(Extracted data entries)
++++
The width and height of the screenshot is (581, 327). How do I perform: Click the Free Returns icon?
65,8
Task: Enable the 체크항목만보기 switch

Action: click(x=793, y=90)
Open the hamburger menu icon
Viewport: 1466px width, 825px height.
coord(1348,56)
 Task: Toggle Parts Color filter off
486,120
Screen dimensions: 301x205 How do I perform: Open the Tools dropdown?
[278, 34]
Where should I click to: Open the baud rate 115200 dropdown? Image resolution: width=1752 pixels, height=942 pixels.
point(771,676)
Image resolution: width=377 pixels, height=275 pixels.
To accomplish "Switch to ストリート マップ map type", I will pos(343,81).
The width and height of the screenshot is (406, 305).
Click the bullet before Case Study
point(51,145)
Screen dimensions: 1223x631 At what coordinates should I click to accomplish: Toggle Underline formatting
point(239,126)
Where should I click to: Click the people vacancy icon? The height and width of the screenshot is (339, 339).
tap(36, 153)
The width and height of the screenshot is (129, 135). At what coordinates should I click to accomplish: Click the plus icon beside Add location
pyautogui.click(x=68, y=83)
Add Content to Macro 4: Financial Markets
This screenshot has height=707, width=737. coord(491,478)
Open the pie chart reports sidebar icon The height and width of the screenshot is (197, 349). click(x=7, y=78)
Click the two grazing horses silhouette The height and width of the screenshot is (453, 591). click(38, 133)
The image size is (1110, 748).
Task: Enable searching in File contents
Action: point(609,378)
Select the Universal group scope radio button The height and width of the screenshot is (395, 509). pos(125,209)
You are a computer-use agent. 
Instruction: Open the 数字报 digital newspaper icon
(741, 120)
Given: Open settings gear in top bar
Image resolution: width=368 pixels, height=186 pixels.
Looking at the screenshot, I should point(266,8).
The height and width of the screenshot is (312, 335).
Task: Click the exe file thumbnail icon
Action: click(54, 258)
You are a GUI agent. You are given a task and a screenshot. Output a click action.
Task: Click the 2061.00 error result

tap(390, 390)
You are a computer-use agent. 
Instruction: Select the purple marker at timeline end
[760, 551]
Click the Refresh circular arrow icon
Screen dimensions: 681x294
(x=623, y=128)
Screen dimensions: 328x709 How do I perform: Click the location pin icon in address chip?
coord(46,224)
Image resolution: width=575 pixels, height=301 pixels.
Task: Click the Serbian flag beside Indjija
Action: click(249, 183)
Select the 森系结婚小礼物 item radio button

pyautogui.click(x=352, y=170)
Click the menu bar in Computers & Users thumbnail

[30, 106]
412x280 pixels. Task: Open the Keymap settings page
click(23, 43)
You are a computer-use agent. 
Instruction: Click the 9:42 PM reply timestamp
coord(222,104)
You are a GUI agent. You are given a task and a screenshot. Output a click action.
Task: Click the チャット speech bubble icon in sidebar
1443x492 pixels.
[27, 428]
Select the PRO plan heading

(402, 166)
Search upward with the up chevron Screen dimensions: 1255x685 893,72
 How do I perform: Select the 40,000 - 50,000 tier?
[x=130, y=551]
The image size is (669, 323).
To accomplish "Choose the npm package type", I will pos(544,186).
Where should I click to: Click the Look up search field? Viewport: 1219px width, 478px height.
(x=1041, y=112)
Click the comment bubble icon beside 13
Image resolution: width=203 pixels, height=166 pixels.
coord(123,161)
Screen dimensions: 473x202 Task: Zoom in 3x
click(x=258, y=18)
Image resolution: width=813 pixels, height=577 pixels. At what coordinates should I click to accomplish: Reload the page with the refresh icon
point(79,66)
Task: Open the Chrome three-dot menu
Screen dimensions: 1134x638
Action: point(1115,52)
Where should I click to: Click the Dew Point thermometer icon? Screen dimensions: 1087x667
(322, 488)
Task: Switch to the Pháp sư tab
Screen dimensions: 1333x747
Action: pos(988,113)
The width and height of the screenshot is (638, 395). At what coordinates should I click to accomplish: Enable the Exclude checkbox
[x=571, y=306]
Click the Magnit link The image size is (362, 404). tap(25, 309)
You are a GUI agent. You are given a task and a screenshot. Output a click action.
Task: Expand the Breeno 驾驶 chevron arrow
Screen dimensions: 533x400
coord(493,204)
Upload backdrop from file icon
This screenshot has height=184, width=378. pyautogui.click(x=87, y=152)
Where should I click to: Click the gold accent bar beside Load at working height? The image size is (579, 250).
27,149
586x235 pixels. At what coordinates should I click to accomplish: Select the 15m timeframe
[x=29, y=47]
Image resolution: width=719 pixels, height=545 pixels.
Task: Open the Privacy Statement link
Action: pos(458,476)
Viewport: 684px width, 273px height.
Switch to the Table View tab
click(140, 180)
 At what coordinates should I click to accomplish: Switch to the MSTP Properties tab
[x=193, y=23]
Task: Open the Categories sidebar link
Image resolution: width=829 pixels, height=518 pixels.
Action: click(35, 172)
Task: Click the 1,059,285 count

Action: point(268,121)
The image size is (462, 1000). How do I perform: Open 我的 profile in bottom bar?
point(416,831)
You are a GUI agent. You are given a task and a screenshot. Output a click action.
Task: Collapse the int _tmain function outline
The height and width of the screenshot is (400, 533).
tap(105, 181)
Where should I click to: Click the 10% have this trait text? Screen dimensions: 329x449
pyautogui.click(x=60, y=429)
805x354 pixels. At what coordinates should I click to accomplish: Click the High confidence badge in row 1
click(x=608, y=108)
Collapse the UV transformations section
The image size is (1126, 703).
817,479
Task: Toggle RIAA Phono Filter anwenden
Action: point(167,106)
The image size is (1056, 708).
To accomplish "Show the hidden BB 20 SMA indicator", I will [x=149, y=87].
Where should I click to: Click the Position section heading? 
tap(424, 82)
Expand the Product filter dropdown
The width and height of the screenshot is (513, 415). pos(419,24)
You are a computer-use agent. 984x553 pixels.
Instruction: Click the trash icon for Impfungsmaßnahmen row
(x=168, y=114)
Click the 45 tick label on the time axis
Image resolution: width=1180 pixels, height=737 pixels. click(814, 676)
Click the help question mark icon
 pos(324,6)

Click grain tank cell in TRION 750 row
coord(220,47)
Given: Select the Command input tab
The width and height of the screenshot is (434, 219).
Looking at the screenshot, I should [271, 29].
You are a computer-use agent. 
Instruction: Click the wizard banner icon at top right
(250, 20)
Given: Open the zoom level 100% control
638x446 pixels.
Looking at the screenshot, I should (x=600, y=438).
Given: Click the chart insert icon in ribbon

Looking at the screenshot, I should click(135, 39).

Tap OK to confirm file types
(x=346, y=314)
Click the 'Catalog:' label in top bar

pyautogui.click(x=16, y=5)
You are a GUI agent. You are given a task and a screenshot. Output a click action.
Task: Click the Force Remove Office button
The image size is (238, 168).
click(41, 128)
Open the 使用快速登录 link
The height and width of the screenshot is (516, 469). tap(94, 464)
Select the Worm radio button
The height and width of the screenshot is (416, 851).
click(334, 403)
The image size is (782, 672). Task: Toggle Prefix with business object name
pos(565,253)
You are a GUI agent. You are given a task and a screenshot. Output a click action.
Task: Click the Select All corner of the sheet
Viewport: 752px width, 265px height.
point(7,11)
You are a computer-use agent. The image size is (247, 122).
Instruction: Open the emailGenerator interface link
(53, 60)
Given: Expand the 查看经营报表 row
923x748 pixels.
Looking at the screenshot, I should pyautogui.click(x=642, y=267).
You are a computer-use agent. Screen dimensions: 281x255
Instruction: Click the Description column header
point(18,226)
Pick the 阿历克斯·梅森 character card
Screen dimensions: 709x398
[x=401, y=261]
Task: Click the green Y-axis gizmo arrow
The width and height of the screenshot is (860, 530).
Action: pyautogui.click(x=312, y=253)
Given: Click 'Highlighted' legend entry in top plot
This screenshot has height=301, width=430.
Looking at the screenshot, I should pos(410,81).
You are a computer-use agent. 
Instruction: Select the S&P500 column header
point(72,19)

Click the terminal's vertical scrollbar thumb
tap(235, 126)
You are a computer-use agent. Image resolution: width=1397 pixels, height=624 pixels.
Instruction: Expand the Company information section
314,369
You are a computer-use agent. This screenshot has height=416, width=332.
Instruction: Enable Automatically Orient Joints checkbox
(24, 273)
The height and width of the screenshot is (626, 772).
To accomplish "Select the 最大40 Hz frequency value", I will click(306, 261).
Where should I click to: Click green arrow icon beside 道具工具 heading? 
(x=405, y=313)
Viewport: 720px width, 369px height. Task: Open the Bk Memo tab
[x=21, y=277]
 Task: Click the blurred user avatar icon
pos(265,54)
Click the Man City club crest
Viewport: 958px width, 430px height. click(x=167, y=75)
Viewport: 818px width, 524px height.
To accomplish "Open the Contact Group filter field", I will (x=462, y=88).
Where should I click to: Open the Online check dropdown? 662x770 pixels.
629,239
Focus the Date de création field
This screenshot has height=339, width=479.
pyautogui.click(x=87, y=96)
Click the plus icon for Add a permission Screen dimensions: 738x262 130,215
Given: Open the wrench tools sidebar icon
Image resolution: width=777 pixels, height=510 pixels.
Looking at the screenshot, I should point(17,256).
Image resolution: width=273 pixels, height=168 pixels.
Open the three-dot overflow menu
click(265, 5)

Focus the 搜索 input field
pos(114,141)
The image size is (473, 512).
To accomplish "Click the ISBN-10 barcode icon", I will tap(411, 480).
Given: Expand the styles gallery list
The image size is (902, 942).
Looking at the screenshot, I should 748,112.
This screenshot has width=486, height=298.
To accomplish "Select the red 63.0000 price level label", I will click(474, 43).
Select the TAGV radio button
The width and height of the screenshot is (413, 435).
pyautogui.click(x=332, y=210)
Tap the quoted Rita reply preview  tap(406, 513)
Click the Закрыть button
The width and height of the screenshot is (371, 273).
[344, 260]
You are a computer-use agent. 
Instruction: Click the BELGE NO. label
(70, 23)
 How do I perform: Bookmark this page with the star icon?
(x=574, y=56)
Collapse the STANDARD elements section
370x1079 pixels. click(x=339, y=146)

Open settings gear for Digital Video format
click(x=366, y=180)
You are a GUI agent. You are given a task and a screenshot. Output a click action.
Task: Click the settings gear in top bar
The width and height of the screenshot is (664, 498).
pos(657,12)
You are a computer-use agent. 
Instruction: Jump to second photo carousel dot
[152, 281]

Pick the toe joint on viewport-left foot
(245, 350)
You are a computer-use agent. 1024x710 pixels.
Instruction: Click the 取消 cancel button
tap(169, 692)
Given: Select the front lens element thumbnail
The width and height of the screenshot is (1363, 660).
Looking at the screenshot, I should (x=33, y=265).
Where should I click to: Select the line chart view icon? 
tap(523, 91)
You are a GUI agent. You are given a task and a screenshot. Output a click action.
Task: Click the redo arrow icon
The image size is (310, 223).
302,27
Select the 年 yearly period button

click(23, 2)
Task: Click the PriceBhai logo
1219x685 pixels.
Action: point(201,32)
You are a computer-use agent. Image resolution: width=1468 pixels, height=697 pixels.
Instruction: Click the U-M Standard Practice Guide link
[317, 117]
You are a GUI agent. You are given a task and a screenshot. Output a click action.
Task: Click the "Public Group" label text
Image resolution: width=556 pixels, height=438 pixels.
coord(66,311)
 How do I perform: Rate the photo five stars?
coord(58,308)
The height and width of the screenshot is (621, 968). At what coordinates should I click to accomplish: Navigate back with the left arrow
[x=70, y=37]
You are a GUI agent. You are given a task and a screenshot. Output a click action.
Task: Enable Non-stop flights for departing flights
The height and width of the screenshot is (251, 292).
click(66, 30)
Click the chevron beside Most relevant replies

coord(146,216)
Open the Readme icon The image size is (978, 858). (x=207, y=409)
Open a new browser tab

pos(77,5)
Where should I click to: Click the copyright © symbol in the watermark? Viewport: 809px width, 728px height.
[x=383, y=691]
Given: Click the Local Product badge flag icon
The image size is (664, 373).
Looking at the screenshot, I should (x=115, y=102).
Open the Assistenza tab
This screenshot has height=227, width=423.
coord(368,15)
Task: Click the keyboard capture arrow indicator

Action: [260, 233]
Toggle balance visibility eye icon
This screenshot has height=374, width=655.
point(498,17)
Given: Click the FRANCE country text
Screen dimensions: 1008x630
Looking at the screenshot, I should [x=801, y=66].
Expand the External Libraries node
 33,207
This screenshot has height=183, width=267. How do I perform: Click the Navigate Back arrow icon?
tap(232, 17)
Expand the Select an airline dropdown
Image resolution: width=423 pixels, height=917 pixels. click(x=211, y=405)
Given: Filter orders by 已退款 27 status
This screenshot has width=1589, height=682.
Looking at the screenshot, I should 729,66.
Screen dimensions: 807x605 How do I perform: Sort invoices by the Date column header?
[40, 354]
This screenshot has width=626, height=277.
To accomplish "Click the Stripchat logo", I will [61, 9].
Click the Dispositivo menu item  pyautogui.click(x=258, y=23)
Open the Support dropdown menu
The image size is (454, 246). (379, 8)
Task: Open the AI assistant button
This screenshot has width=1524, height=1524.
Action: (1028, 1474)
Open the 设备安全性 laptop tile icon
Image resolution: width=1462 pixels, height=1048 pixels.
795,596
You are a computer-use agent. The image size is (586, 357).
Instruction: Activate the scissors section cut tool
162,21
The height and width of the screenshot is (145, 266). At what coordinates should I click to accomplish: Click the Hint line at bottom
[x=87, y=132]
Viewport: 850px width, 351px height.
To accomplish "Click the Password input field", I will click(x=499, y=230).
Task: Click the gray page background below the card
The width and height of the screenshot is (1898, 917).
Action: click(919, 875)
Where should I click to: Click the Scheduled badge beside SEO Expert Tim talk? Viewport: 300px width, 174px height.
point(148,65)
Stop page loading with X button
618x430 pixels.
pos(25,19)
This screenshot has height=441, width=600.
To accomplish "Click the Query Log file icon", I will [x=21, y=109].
++++
- Exercise objective
Lines in the records above that carry the word "level" are to be located and copied.

- Exercise answer
Given: Open the zoom level 100% control
To accomplish "Select the red 63.0000 price level label", I will click(474, 43).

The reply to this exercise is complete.